What you are asked to do: Copy exactly the lines from the start of the data below through the one that carries "The width and height of the screenshot is (600, 375).", and only those.

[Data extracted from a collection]
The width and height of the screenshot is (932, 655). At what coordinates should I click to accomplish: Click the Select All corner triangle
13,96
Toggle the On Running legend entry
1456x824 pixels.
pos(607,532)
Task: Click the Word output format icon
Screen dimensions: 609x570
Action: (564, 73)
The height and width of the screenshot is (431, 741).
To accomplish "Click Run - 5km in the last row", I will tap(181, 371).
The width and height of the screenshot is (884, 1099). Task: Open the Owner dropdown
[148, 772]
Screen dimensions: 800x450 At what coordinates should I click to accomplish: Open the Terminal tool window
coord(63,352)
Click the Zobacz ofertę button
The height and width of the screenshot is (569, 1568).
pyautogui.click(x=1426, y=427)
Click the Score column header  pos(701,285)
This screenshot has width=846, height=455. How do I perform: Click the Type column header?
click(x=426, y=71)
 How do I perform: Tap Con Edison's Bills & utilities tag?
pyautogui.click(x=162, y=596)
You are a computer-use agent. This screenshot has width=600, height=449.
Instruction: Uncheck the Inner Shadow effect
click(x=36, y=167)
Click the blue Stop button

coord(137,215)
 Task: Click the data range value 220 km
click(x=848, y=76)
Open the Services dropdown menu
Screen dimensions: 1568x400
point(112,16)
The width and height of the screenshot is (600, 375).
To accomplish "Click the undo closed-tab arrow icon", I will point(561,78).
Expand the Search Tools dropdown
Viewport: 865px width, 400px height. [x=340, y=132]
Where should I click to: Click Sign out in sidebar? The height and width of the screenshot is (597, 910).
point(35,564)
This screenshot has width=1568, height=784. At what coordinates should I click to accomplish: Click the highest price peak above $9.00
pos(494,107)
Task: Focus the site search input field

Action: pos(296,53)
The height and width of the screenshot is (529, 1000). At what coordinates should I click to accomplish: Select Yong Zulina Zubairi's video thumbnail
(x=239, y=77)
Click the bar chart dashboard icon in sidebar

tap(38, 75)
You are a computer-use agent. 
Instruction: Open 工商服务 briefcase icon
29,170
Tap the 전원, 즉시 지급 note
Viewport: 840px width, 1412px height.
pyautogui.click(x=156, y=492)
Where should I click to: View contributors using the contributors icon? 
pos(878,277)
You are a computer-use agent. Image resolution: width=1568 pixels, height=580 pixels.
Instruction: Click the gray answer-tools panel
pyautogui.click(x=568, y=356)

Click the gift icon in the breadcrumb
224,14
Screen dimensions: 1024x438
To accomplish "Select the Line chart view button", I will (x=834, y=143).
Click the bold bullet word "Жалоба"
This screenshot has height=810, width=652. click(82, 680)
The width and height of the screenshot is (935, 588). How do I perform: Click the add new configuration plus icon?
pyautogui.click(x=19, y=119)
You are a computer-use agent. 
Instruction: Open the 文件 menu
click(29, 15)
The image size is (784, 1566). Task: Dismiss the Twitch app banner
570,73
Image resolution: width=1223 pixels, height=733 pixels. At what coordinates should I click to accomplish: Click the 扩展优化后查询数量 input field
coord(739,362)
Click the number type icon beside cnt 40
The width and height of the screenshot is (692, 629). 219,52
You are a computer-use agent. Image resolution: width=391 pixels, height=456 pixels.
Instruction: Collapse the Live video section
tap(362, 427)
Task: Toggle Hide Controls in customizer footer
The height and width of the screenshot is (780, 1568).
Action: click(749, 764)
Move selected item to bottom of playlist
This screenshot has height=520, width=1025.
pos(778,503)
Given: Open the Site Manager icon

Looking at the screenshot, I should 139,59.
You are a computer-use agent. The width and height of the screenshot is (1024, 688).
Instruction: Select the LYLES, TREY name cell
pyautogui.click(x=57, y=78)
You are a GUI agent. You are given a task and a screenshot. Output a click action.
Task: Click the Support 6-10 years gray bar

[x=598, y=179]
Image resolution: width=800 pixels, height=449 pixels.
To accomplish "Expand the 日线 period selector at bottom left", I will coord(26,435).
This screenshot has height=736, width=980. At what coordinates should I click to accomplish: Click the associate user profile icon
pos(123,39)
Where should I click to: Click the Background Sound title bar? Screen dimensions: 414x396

Written response:
The width and height of the screenshot is (932, 655). At what coordinates should I click to accomplish: Click the Select All corner triangle
13,96
Toggle the On Running legend entry
1456x824 pixels.
pos(607,532)
Task: Click the Word output format icon
Screen dimensions: 609x570
Action: (564, 73)
The height and width of the screenshot is (431, 741).
To accomplish "Click Run - 5km in the last row", I will tap(181, 371).
The width and height of the screenshot is (884, 1099). Task: Open the Owner dropdown
[148, 772]
Screen dimensions: 800x450 At what coordinates should I click to accomplish: Open the Terminal tool window
coord(63,352)
Click the Zobacz ofertę button
The height and width of the screenshot is (569, 1568).
pyautogui.click(x=1426, y=427)
Click the Score column header  pos(701,285)
This screenshot has width=846, height=455. How do I perform: Click the Type column header?
click(x=426, y=71)
 How do I perform: Tap Con Edison's Bills & utilities tag?
pyautogui.click(x=162, y=596)
You are a computer-use agent. This screenshot has width=600, height=449.
Instruction: Uncheck the Inner Shadow effect
click(x=36, y=167)
Click the blue Stop button

coord(137,215)
 Task: Click the data range value 220 km
click(x=848, y=76)
Open the Services dropdown menu
Screen dimensions: 1568x400
point(112,16)
The width and height of the screenshot is (600, 375).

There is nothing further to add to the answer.